We added the following sentence in the second paragraph of section 2: “Mean annual ground temperature recorded by a thermistor cable in a borehole in an undisturbed low-centered polygon about two kilometres west of the study area (BYLOTPD; Allard et al., 2024) was -10.8°C at a depth of 3 m for the 2011-2020 period (missing 2013).”
The Material and Methods section 3 requires some additional information of the number of samples used for the different analyses.
We added the number of samples for the different analyses in section 3.1 and in table 1.
Furthermore, grain size analyses have been undertaken by sieving and particle size analyzer (ln147).
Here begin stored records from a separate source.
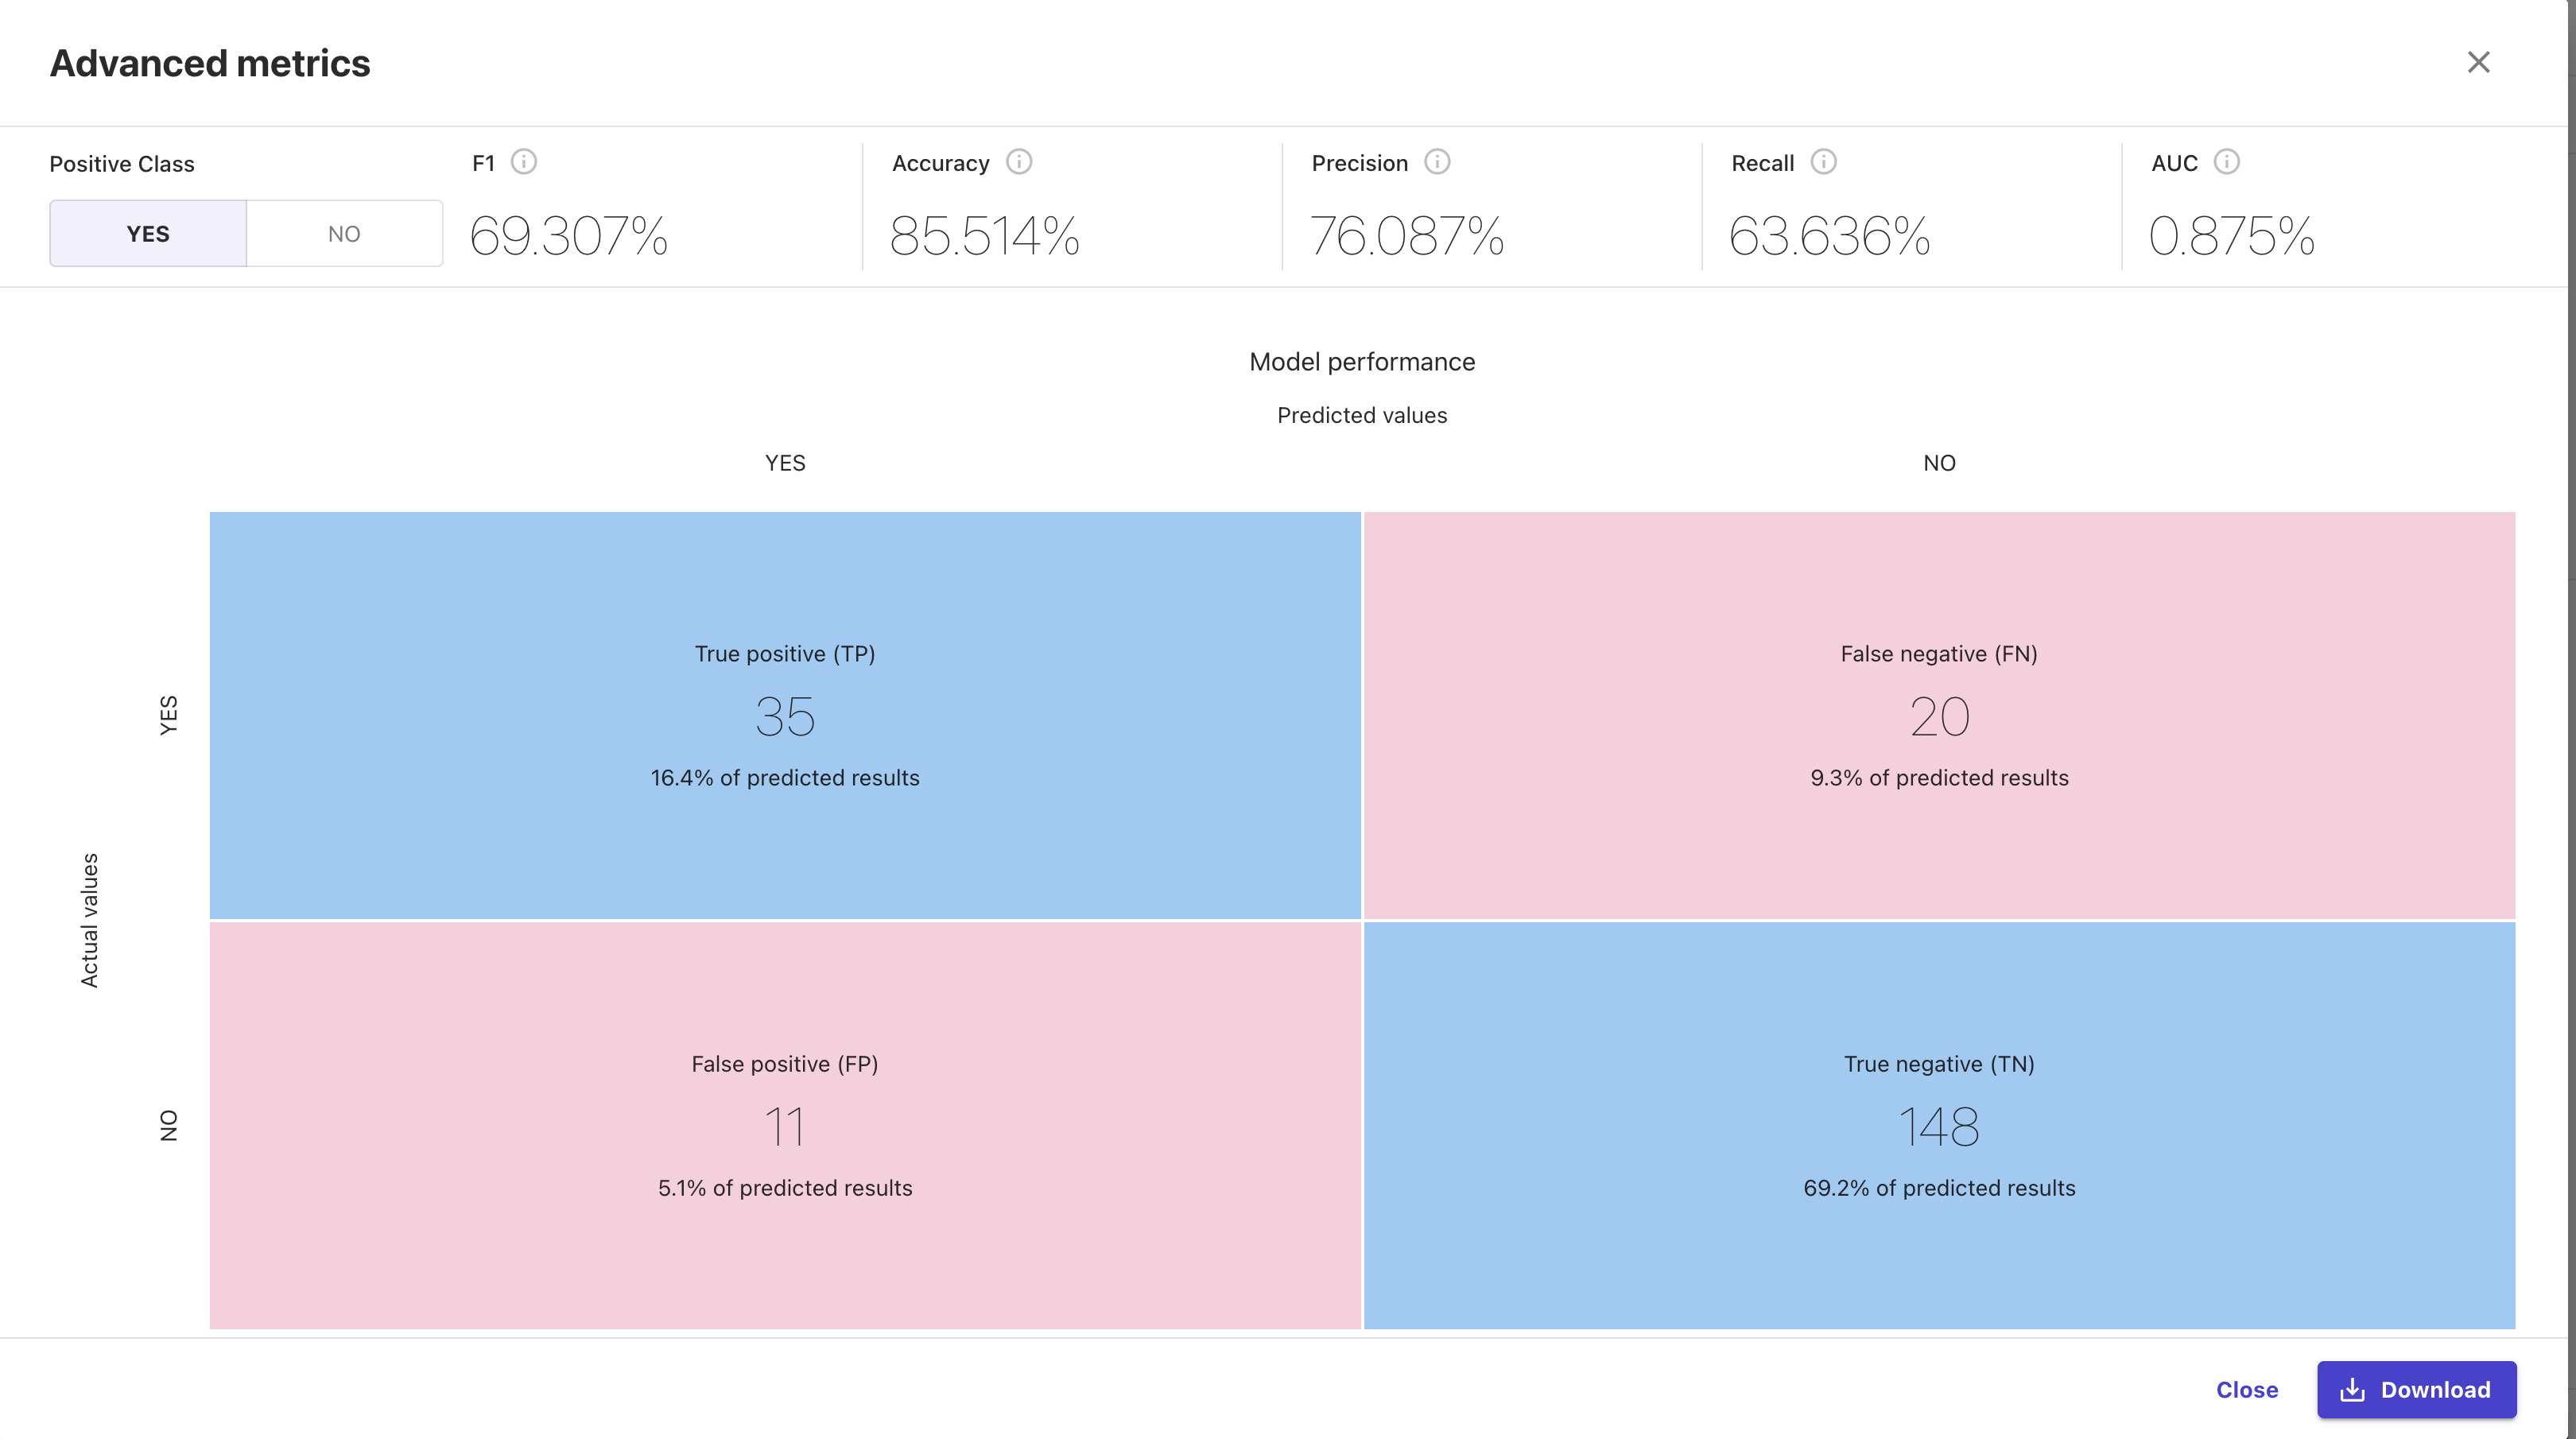Switch positive class to NO
The image size is (2576, 1439).
(x=344, y=234)
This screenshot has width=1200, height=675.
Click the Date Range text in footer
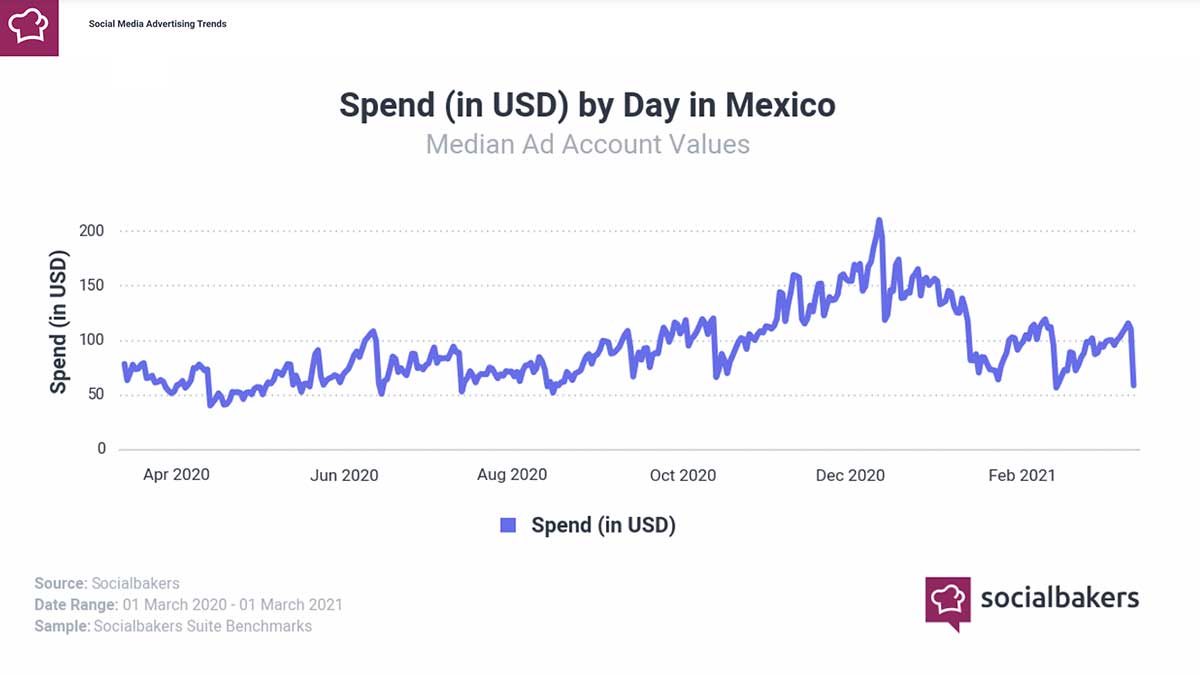tap(188, 604)
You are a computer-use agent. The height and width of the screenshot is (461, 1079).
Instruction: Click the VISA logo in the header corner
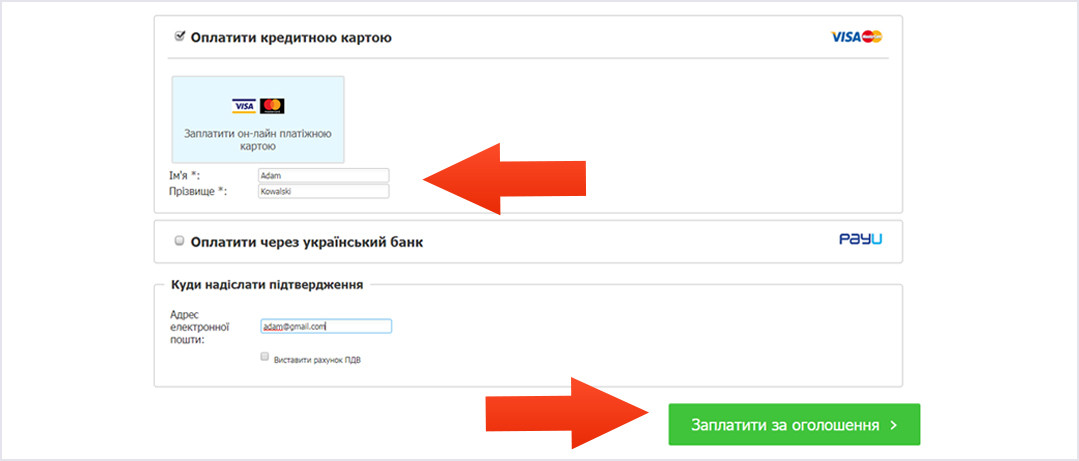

Both methods are not described in the Methods and material section 3. If laser diffraction (i.e., particle size analyzer) was applied (1) the approach to combine the results from both methods in weight-based percentages (wt%) and volume-based percentages (vol%) should be described, and (2) I wonder why clay has not been measured.
This was initially described in the supplementary material (2 and 3). We added it to the manuscript at the end of section 3.1. We also added the clay samples (see comment line 136).
A statement on data availability is missing and should be added.
We added the following statement (the DOIs will work later, but for now they are still under review): The data that support the findings of this study are openly available on NordicanaD (DOI: 10.5885/45900XX-763A49F2D1F2442A and 10.5885/45903XX-33A7E0A483AD4C3D).
Minor remarks: Please, find minor remarks in the commented PDF (egusphere-2024-208_minor comments.pdf).
Here are answers to your comments, line numbers refer to the original submission where your comments are marked.
Line 13: Since we define what are cryostratigraphy and cryostructure after, we kept this more general term.
Line 20: Changed to short/medium term (years to decades)
Line 21: Changed to long term (decades to centuries)
Line 29: Not necessarily high-centered. Since we have not described the types of polygons, we prefer to leave it as it is.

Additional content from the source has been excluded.